Abstract

Normal and reverse vesicle systems with nonionic surfactants were investigated. The solvent self-diffusion coefficient was measured using the 1H-NMR Fourier transform pulsed gradient spin-echo technique. In the case of normal vesicles, the water solvent is found to exchange rapidly between the inside and outside of the vesicles on the experimental time scale (≈0.1 s). Here, only an average self-diffusion coefficient can be measured from which the fraction of entrapped water can be determined. In the reverse vesicle case, we observe either a fast or a slow exchange, depending, on the oil and the bilayer composition. In particular we have investigated a semipermeable membrane system, where with a solvent mixture, one of the two types of solvent molecules exchanges fast while the other exchanges slowly on the experimental time scale.

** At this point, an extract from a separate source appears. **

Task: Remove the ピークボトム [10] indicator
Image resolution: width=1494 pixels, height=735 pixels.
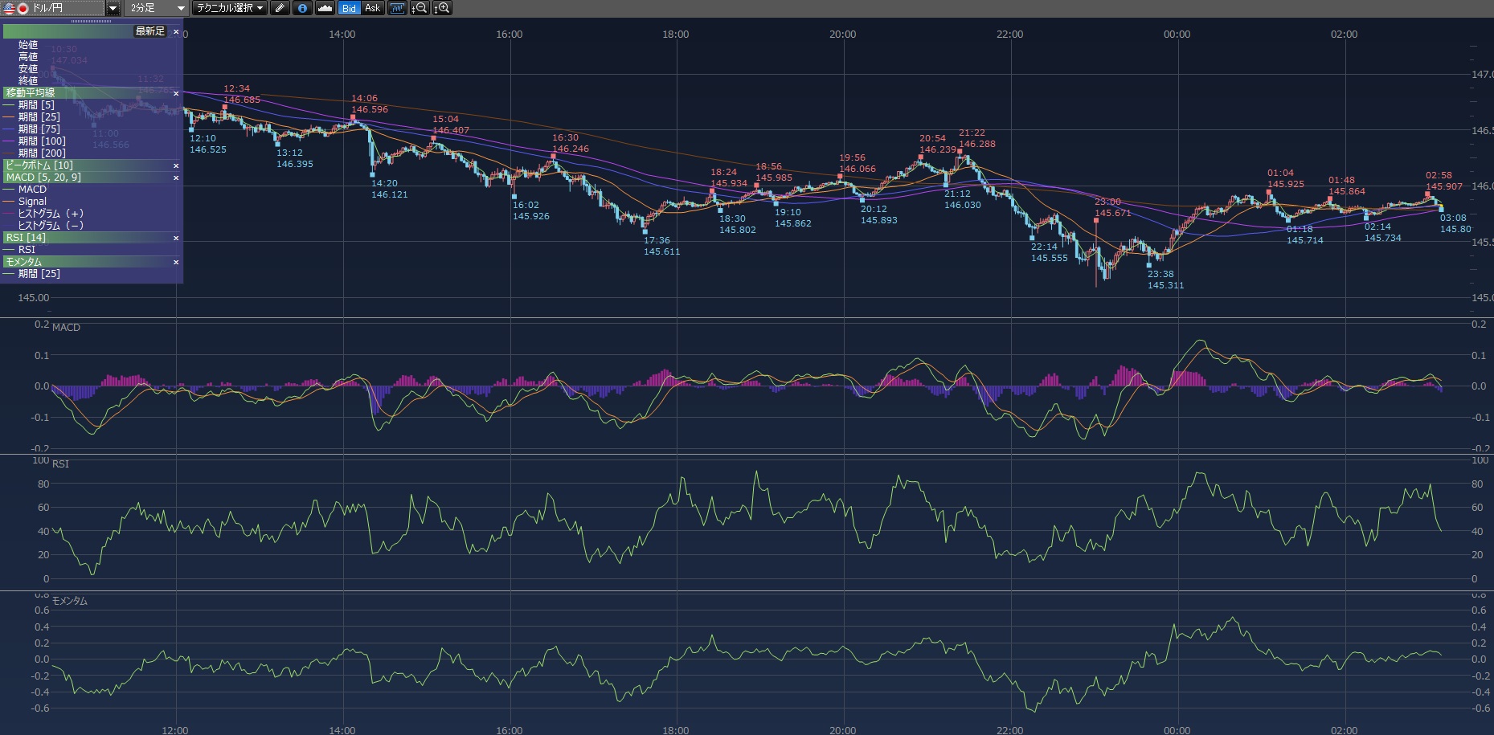Action: tap(176, 165)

Here, the lifetime of a solvent molecule inside the reverse vesicles was found to depend on the composition of the mixed reverse bilayers, leading to an observed transition from fast to slow exchange conditions when varying the bilayer composition. In the slow exchange case, the self-diffusion coefficients of solvent molecules on the outside and inside of the vesicles, where the latter reports on the vesicle self-diffusion coefficient, are in principal resolved. From the bimodal type of decay of the spin-echo amplitude, it is also possible to determine directly the fraction of solvent molecules entrapped inside the vesicles.